Dispatches, thoughts, and miscellanea from writer Jon Konrath

When all of my writing projects are dead or blocked, I have a fallback project that I use to keep the typing going. I don’t remember when I started this, but a few months back I started writing a biography. I started at January 20, 1971, and moved forward, trying to keep a steady pace with all of the essentials, and without getting stuck on some tangent. Late last year and earlier this year, when I was really blocked and unable to work on either book, I belted out a serious amount of writing, and stayed up all night many times taking the story from childhood to gradeschool to high school.

I’m back on the bio. Everything else seems dead, and I’m sick of my own writing style, so it’s time to pound out the facts for a while.
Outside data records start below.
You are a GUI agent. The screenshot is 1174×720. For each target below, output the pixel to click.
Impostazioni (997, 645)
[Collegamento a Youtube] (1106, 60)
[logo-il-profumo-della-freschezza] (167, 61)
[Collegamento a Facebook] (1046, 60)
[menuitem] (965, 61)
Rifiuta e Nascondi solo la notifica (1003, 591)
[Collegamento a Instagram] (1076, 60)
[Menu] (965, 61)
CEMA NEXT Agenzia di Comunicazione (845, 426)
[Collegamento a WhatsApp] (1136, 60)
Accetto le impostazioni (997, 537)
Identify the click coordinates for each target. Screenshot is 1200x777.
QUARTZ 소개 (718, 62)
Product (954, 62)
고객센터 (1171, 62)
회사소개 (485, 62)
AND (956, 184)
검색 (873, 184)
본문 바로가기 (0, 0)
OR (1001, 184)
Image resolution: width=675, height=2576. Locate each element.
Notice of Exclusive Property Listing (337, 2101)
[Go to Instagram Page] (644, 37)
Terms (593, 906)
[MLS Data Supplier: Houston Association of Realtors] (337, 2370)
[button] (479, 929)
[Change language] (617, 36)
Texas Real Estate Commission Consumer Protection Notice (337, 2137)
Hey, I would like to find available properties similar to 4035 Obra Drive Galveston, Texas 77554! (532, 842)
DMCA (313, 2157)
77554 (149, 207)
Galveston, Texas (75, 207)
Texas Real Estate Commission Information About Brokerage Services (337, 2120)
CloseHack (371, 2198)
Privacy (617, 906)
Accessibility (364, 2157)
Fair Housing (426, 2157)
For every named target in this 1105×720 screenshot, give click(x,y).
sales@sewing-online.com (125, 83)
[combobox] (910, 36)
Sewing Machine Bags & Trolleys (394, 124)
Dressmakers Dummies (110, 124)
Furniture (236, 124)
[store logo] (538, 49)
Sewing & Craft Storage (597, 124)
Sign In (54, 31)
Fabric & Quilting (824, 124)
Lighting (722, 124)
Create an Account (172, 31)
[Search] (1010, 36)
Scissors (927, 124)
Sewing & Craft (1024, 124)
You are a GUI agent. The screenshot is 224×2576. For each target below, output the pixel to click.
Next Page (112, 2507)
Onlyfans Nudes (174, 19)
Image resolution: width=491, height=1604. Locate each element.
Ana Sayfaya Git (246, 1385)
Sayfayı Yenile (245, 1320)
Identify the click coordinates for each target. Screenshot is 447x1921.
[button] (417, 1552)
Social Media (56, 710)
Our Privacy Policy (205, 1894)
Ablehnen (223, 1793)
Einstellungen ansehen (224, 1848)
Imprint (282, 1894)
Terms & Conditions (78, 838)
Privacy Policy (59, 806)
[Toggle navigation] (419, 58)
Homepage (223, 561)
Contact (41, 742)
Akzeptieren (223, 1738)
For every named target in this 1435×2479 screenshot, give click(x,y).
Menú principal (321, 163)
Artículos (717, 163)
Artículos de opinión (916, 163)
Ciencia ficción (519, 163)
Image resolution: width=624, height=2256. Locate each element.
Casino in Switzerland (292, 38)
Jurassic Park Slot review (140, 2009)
I don’t care how glossy or artistic my prose is (kindof like this journal), I just want to get everything down. I’m now up to the fall of 1992, and there are 43,000 words behind me (maybe 100 pages). Each year gets more difficult. 1971 through 1975 are only a couple of paragraphs; 1992 is already close to 10,000 words. I want to keep writing fast, until I get to 1998 (or 1999, or whenever I finish) and then start at the beginning, making a second pass and adding more detail. I keep forgetting things, or start talking about a person without introducing them in the right place, and I’ll have to fix that. I don’t know if anybody will ever read this, or if I will neaten it up for human consumption, but it’s a fun chore. Maybe the next time I date someone, I will just print and bind the whole damn thing, hand it over, and then have no disclaimers. I’m usually pretty honest when I date people, but it would be relaxing to be able to avoid all of the long stories and make them do the work. But, I guess I like the long stories, so maybe it’s a stupid idea.

I started reading Desolation Angels, and I was certain it was going to throw me, but I read 135 pages last night and would’ve kept reading if it weren’t for that sleep thing. It’s sort of like a darker, more serious version of The Dharma Bums, that’s a little less accessible but also much deeper. It’s got a lot more detail about his time as a lookout, and a lot of Washington details, which is a weird clash of two worlds. It’s cool to read about Kerouac on the UW campus, and wandering the Pioneer Square area. I’m looking forward to some more reading tonight.

It’s been a month and a half since I pulled the plug on the TV. I can barely remember when I sat down and watched hours and hours of shows. I don’t have enough time to do anything now, and I’m not getting a lot of writing done, so I don’t know how I could fit in TV too. TV’s like alcohol – you have to enjoy it in moderation. Unless you’re depressed – then it’s nice to drown in it.

My typing is messed up – not sure if it’s the keyboard, the hands, or the slow connection, but I keep dropping letters. I better quit while I’m ahead.

06/30/98 23:48

Listening to the white album, thinking about the fall of 1992 in order to keep moving on this weird, masturbatory biography. It’s interesting.

I fell asleep for about 4 hours after work, nothing else happened today, and I’m not into whipping up some introspective essay about the past, so I’m going to quit while I’m ahead and get back to writing.